[[ STORED DATA, beginning ]]

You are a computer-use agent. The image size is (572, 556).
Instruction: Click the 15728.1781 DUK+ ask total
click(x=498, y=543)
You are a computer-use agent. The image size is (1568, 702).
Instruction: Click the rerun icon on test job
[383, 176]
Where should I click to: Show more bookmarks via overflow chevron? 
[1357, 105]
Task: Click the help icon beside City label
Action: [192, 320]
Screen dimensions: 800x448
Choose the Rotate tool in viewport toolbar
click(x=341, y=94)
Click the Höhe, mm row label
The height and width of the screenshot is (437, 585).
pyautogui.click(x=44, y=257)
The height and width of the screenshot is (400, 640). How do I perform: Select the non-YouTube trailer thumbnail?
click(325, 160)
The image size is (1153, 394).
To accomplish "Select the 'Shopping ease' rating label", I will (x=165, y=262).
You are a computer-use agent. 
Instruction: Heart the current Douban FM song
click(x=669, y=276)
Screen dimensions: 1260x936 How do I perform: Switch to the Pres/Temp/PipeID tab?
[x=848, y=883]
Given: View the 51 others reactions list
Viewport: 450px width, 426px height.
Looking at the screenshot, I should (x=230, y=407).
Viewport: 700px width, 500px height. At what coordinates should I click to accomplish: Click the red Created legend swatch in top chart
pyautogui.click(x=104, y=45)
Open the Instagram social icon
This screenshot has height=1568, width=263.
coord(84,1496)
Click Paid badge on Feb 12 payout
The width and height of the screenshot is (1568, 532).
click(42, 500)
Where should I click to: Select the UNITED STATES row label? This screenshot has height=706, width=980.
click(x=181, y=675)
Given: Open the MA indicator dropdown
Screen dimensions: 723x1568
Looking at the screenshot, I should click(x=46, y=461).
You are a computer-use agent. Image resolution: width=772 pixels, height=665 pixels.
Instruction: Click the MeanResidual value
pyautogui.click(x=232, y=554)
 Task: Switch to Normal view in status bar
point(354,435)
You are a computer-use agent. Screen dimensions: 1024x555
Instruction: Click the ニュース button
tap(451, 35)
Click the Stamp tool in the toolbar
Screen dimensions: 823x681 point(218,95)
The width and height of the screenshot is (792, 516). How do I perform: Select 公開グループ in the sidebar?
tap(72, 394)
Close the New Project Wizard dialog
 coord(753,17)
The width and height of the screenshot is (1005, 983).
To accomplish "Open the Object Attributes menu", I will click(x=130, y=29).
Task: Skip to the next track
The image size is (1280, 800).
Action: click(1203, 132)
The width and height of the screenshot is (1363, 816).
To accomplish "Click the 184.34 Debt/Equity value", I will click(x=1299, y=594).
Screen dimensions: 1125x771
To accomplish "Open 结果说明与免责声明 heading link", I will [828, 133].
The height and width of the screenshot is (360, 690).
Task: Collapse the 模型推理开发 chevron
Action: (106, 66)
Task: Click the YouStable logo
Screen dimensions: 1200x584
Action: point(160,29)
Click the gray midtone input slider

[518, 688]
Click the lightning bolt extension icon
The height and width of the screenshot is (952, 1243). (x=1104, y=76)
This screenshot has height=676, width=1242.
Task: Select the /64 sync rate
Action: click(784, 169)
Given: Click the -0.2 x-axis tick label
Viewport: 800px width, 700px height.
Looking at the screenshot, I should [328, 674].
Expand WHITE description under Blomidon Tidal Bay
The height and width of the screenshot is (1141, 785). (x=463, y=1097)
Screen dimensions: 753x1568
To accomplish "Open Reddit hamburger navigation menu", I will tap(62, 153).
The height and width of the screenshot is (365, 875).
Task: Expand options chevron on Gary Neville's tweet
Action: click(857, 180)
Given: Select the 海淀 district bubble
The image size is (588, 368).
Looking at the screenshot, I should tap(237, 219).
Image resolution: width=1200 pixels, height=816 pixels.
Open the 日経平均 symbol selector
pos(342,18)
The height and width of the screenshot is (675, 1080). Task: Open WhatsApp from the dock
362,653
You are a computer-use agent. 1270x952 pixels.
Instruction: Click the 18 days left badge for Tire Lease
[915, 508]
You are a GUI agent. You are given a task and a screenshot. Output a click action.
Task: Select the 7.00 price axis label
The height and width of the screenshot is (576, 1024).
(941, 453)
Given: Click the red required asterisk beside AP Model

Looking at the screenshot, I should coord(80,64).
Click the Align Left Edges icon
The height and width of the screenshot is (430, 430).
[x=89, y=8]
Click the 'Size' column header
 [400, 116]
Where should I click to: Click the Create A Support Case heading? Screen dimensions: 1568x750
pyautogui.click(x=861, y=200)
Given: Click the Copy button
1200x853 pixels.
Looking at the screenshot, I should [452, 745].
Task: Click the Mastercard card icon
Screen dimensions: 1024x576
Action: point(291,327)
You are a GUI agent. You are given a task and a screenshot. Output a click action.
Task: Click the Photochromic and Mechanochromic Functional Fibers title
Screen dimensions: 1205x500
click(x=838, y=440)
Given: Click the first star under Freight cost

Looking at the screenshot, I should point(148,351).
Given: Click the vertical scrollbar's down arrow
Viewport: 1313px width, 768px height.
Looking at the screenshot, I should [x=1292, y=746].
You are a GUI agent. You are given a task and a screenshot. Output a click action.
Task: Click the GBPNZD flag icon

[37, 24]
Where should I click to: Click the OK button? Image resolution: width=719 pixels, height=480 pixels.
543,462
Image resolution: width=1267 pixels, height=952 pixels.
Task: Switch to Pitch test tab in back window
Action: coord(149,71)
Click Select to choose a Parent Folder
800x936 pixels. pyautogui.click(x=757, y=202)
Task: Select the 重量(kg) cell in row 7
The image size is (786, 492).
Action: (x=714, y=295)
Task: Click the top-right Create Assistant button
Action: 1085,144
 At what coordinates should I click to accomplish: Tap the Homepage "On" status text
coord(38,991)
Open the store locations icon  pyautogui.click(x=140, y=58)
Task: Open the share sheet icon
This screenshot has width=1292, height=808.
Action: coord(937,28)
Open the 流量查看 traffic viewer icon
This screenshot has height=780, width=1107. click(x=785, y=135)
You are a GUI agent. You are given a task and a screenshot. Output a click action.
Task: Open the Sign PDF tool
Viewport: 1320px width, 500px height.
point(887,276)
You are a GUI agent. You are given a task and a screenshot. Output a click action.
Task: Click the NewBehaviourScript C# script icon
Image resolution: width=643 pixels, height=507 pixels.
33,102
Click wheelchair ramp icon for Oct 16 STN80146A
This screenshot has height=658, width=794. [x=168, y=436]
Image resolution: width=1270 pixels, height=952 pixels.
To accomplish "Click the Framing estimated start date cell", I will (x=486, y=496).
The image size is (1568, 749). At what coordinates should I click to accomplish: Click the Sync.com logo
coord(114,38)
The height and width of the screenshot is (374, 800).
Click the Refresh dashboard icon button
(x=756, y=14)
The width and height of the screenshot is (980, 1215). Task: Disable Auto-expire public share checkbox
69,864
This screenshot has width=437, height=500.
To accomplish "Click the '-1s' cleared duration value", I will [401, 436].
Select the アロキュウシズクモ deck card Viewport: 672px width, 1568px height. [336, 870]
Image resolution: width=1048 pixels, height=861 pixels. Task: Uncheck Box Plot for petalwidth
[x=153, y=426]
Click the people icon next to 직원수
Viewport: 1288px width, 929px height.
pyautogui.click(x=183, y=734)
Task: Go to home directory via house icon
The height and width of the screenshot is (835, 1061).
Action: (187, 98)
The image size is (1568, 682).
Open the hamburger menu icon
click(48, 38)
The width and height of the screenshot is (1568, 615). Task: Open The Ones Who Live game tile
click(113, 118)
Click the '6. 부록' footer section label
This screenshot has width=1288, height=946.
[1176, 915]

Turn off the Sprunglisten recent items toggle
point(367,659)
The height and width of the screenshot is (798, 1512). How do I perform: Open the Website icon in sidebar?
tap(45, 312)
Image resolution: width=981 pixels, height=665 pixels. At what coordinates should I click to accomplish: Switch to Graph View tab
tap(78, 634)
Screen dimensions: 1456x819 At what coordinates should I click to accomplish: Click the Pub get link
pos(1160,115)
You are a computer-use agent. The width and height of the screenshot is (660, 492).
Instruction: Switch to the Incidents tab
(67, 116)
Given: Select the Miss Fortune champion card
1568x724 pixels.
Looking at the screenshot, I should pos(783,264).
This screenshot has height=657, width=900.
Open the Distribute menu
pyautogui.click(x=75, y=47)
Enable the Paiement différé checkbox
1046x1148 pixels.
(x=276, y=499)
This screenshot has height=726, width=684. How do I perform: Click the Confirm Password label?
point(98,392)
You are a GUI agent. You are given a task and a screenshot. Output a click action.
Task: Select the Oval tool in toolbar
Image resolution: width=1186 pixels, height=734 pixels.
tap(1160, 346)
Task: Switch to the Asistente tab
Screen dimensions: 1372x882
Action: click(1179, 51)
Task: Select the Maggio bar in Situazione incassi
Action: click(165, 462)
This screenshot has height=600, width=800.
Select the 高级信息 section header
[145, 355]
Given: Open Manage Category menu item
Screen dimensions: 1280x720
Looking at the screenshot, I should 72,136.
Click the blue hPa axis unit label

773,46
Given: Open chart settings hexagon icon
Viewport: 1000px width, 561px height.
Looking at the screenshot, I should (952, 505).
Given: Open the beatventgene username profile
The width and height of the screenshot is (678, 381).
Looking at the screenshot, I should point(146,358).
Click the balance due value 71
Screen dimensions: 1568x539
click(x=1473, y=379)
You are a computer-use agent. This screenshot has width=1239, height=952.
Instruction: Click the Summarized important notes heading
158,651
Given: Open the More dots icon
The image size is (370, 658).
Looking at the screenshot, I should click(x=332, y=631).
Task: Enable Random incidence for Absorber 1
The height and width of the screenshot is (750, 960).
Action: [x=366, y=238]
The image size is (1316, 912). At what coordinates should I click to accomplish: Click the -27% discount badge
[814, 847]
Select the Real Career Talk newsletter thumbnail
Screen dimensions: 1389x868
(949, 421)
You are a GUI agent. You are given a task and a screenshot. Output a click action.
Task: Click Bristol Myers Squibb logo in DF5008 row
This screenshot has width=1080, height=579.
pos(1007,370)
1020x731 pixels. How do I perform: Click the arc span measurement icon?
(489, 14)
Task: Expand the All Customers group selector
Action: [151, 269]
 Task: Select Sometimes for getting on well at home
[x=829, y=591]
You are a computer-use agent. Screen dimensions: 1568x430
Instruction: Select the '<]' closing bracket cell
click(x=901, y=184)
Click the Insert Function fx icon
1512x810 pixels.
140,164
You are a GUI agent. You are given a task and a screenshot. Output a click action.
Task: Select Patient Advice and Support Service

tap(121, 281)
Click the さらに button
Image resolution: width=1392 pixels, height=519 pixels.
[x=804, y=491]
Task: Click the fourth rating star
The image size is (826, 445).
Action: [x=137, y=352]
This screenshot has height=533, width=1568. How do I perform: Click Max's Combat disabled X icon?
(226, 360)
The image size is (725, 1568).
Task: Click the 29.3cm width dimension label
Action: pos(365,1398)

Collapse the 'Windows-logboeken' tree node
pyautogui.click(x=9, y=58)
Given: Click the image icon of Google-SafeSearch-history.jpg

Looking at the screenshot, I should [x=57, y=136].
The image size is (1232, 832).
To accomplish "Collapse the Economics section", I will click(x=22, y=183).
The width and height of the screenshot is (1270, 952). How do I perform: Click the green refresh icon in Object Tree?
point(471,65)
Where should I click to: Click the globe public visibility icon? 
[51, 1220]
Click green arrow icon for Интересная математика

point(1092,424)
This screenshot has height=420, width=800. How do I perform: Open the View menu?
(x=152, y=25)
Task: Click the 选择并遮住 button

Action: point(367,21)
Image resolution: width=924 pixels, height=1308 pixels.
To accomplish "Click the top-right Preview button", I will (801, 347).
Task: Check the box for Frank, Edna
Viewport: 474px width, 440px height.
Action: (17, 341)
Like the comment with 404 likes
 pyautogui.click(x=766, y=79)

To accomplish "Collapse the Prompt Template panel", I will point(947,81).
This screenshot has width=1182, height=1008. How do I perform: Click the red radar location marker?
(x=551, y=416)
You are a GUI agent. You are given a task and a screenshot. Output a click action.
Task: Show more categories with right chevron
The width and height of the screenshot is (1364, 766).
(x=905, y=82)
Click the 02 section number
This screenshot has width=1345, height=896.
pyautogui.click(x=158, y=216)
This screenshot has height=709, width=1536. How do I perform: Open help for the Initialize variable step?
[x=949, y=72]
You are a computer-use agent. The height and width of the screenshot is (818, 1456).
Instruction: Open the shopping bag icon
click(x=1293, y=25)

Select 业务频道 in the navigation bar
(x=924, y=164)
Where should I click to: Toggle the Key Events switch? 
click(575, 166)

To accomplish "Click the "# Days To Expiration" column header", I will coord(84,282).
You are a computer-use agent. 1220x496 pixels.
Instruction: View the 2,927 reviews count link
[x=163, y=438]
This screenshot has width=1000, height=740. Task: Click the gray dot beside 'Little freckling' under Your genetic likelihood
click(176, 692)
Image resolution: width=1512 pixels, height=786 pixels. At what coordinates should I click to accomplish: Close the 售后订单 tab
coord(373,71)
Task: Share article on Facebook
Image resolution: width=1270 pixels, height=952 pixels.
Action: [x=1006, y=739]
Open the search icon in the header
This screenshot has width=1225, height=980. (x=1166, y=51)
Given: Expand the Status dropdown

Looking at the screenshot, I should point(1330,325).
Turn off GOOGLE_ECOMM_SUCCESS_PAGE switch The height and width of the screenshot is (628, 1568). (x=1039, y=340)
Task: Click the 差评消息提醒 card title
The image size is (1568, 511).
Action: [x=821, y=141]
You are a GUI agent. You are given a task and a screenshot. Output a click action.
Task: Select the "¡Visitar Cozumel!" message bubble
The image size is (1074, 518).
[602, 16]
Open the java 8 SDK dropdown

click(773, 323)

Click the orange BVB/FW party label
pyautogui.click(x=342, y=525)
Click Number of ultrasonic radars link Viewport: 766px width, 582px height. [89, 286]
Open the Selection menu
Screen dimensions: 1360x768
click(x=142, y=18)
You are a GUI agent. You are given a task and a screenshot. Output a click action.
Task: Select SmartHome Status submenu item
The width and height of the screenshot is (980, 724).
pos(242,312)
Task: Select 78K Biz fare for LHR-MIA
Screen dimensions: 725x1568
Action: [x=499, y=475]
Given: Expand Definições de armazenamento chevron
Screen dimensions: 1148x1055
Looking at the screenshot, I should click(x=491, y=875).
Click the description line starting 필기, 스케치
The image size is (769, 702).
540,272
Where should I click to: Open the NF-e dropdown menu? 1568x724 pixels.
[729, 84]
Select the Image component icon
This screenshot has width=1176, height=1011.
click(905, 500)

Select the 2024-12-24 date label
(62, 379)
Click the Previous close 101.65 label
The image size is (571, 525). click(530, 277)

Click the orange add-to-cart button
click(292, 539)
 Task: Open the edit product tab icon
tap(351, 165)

[[ STORED DATA, end ]]

— GOAL OF THE EXERCISE —
Print, exactly as written, the first line of the records above and each line after it until the line with "Screen dimensions: 800x448", which is printed too.

— SOLUTION TO THIS EXERCISE —
You are a computer-use agent. The image size is (572, 556).
Instruction: Click the 15728.1781 DUK+ ask total
click(x=498, y=543)
You are a computer-use agent. The image size is (1568, 702).
Instruction: Click the rerun icon on test job
[383, 176]
Where should I click to: Show more bookmarks via overflow chevron? 
[1357, 105]
Task: Click the help icon beside City label
Action: [192, 320]
Screen dimensions: 800x448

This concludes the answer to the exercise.